■ SHORT EXERCISE
Edit the lines below so that each "How do I perform" becomes "How can I carry out", and leave everything else unchanged.

Data on locating visible targets:
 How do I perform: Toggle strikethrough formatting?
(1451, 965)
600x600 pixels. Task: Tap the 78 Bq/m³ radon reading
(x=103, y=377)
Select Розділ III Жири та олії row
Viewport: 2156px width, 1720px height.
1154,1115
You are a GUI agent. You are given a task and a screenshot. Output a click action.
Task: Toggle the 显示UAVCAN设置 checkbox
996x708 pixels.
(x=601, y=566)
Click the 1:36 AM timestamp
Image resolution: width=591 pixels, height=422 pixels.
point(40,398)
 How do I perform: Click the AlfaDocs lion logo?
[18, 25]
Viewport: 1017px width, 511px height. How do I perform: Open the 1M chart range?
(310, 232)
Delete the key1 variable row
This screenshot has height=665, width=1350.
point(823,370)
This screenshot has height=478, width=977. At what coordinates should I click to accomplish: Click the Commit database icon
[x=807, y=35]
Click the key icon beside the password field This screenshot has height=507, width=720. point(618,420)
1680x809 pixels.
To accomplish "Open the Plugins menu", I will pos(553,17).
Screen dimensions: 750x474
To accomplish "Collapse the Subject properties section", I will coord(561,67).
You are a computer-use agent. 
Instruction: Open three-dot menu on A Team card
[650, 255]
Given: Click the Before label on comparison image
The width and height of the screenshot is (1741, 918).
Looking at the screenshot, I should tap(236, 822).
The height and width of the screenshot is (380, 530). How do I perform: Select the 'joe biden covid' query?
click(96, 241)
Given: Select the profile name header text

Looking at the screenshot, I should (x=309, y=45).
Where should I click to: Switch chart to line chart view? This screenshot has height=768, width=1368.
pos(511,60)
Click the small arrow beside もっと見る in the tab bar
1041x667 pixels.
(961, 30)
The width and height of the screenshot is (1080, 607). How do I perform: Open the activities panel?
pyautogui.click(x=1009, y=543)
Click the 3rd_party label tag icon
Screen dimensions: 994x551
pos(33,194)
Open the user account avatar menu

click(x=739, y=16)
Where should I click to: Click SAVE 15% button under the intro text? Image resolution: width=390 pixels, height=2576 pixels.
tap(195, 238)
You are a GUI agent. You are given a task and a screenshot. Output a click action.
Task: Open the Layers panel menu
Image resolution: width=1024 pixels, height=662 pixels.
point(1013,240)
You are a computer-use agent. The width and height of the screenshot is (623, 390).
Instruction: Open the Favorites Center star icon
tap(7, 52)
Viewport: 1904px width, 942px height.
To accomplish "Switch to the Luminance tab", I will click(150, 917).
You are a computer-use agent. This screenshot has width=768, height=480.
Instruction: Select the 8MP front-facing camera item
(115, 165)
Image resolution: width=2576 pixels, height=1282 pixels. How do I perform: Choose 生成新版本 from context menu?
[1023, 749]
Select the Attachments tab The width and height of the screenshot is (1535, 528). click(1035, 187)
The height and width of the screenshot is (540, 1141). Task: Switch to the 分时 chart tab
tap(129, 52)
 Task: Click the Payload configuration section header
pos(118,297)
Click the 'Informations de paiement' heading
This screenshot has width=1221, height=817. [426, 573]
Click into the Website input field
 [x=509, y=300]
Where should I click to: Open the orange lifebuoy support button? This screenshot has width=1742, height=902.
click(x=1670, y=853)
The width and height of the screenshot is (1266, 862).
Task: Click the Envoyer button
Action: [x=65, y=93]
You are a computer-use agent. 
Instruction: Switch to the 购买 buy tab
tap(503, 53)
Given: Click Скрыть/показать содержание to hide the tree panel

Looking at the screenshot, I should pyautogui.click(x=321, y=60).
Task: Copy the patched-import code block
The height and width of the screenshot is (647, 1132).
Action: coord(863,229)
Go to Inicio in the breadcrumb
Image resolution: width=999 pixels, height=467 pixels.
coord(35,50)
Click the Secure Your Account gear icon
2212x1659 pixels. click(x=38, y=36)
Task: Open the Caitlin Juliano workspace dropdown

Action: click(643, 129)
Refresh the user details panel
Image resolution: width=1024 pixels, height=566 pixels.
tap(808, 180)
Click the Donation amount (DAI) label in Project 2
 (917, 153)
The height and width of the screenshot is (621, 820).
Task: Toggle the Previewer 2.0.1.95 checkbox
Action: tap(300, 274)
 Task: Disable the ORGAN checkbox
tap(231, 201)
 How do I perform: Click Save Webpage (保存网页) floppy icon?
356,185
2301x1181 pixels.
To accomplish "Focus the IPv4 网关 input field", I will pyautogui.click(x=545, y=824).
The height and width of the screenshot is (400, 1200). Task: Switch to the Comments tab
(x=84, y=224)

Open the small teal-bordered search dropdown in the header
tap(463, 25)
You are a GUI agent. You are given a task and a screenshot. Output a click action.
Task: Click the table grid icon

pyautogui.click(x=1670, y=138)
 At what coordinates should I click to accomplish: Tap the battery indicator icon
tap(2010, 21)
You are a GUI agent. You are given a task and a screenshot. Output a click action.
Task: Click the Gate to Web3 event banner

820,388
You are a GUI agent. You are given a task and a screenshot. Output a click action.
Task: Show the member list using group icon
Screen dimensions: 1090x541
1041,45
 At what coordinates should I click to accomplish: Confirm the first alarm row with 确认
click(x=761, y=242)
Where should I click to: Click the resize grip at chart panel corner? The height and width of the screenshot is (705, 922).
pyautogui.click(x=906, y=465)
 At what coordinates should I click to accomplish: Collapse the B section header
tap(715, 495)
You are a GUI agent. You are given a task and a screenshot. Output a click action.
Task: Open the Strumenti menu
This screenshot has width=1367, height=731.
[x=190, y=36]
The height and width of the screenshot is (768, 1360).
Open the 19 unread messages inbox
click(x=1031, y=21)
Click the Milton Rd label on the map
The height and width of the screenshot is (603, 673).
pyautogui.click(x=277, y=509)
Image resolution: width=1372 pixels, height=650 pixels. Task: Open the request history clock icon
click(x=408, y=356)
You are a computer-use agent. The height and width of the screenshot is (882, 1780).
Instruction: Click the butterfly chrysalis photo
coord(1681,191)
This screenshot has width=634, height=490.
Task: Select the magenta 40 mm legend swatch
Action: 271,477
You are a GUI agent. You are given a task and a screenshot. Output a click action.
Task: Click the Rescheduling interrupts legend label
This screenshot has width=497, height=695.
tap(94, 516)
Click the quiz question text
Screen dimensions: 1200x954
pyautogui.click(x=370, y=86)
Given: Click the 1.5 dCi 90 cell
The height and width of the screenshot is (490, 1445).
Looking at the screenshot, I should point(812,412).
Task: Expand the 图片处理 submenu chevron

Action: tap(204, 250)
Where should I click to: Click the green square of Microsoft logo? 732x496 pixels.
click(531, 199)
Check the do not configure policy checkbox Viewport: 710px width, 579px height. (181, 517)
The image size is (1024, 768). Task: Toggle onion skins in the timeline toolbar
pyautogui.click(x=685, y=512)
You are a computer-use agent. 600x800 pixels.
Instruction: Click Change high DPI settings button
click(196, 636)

■ PROBLEM SOLUTION
 How can I carry out: Toggle strikethrough formatting?
(1451, 965)
600x600 pixels. Task: Tap the 78 Bq/m³ radon reading
(x=103, y=377)
Select Розділ III Жири та олії row
Viewport: 2156px width, 1720px height.
1154,1115
You are a GUI agent. You are given a task and a screenshot. Output a click action.
Task: Toggle the 显示UAVCAN设置 checkbox
996x708 pixels.
(x=601, y=566)
Click the 1:36 AM timestamp
Image resolution: width=591 pixels, height=422 pixels.
point(40,398)
 How can I carry out: Click the AlfaDocs lion logo?
[18, 25]
Viewport: 1017px width, 511px height. How can I carry out: Open the 1M chart range?
(310, 232)
Delete the key1 variable row
This screenshot has height=665, width=1350.
point(823,370)
This screenshot has height=478, width=977. At what coordinates should I click to accomplish: Click the Commit database icon
[x=807, y=35]
Click the key icon beside the password field This screenshot has height=507, width=720. point(618,420)
1680x809 pixels.
To accomplish "Open the Plugins menu", I will pos(553,17).
Screen dimensions: 750x474
To accomplish "Collapse the Subject properties section", I will coord(561,67).
You are a computer-use agent. 
Instruction: Open three-dot menu on A Team card
[650, 255]
Given: Click the Before label on comparison image
The width and height of the screenshot is (1741, 918).
Looking at the screenshot, I should tap(236, 822).
The height and width of the screenshot is (380, 530). How can I carry out: Select the 'joe biden covid' query?
click(96, 241)
Given: Select the profile name header text

Looking at the screenshot, I should (x=309, y=45).
Where should I click to: Switch chart to line chart view? This screenshot has height=768, width=1368.
pos(511,60)
Click the small arrow beside もっと見る in the tab bar
1041x667 pixels.
(961, 30)
The width and height of the screenshot is (1080, 607). How can I carry out: Open the activities panel?
pyautogui.click(x=1009, y=543)
Click the 3rd_party label tag icon
Screen dimensions: 994x551
pos(33,194)
Open the user account avatar menu

click(x=739, y=16)
Where should I click to: Click SAVE 15% button under the intro text? Image resolution: width=390 pixels, height=2576 pixels.
tap(195, 238)
You are a GUI agent. You are given a task and a screenshot. Output a click action.
Task: Open the Layers panel menu
Image resolution: width=1024 pixels, height=662 pixels.
point(1013,240)
You are a computer-use agent. The width and height of the screenshot is (623, 390).
Instruction: Open the Favorites Center star icon
tap(7, 52)
Viewport: 1904px width, 942px height.
To accomplish "Switch to the Luminance tab", I will click(150, 917).
You are a computer-use agent. This screenshot has width=768, height=480.
Instruction: Select the 8MP front-facing camera item
(115, 165)
Image resolution: width=2576 pixels, height=1282 pixels. How can I carry out: Choose 生成新版本 from context menu?
[1023, 749]
Select the Attachments tab The width and height of the screenshot is (1535, 528). click(1035, 187)
The height and width of the screenshot is (540, 1141). Task: Switch to the 分时 chart tab
tap(129, 52)
 Task: Click the Payload configuration section header
pos(118,297)
Click the 'Informations de paiement' heading
This screenshot has width=1221, height=817. [426, 573]
Click into the Website input field
 [x=509, y=300]
Where should I click to: Open the orange lifebuoy support button? This screenshot has width=1742, height=902.
click(x=1670, y=853)
The width and height of the screenshot is (1266, 862).
Task: Click the Envoyer button
Action: [x=65, y=93]
You are a computer-use agent. 
Instruction: Switch to the 购买 buy tab
tap(503, 53)
Given: Click Скрыть/показать содержание to hide the tree panel

Looking at the screenshot, I should pyautogui.click(x=321, y=60).
Task: Copy the patched-import code block
The height and width of the screenshot is (647, 1132).
Action: coord(863,229)
Go to Inicio in the breadcrumb
Image resolution: width=999 pixels, height=467 pixels.
coord(35,50)
Click the Secure Your Account gear icon
2212x1659 pixels. click(x=38, y=36)
Task: Open the Caitlin Juliano workspace dropdown

Action: click(643, 129)
Refresh the user details panel
Image resolution: width=1024 pixels, height=566 pixels.
tap(808, 180)
Click the Donation amount (DAI) label in Project 2
 (917, 153)
The height and width of the screenshot is (621, 820).
Task: Toggle the Previewer 2.0.1.95 checkbox
Action: tap(300, 274)
 Task: Disable the ORGAN checkbox
tap(231, 201)
 How can I carry out: Click Save Webpage (保存网页) floppy icon?
356,185
2301x1181 pixels.
To accomplish "Focus the IPv4 网关 input field", I will pyautogui.click(x=545, y=824).
The height and width of the screenshot is (400, 1200). Task: Switch to the Comments tab
(x=84, y=224)

Open the small teal-bordered search dropdown in the header
tap(463, 25)
You are a GUI agent. You are given a task and a screenshot. Output a click action.
Task: Click the table grid icon

pyautogui.click(x=1670, y=138)
 At what coordinates should I click to accomplish: Tap the battery indicator icon
tap(2010, 21)
You are a GUI agent. You are given a task and a screenshot. Output a click action.
Task: Click the Gate to Web3 event banner

820,388
You are a GUI agent. You are given a task and a screenshot. Output a click action.
Task: Show the member list using group icon
Screen dimensions: 1090x541
1041,45
 At what coordinates should I click to accomplish: Confirm the first alarm row with 确认
click(x=761, y=242)
Where should I click to: Click the resize grip at chart panel corner? The height and width of the screenshot is (705, 922).
pyautogui.click(x=906, y=465)
 At what coordinates should I click to accomplish: Collapse the B section header
tap(715, 495)
You are a GUI agent. You are given a task and a screenshot. Output a click action.
Task: Open the Strumenti menu
This screenshot has width=1367, height=731.
[x=190, y=36]
The height and width of the screenshot is (768, 1360).
Open the 19 unread messages inbox
click(x=1031, y=21)
Click the Milton Rd label on the map
The height and width of the screenshot is (603, 673).
pyautogui.click(x=277, y=509)
Image resolution: width=1372 pixels, height=650 pixels. Task: Open the request history clock icon
click(x=408, y=356)
You are a computer-use agent. The height and width of the screenshot is (882, 1780).
Instruction: Click the butterfly chrysalis photo
coord(1681,191)
This screenshot has width=634, height=490.
Task: Select the magenta 40 mm legend swatch
Action: 271,477
You are a GUI agent. You are given a task and a screenshot. Output a click action.
Task: Click the Rescheduling interrupts legend label
This screenshot has width=497, height=695.
tap(94, 516)
Click the quiz question text
Screen dimensions: 1200x954
pyautogui.click(x=370, y=86)
Given: Click the 1.5 dCi 90 cell
The height and width of the screenshot is (490, 1445).
Looking at the screenshot, I should point(812,412).
Task: Expand the 图片处理 submenu chevron

Action: tap(204, 250)
Where should I click to: Click the green square of Microsoft logo? 732x496 pixels.
click(531, 199)
Check the do not configure policy checkbox Viewport: 710px width, 579px height. (181, 517)
The image size is (1024, 768). Task: Toggle onion skins in the timeline toolbar
pyautogui.click(x=685, y=512)
You are a computer-use agent. 600x800 pixels.
Instruction: Click Change high DPI settings button
click(196, 636)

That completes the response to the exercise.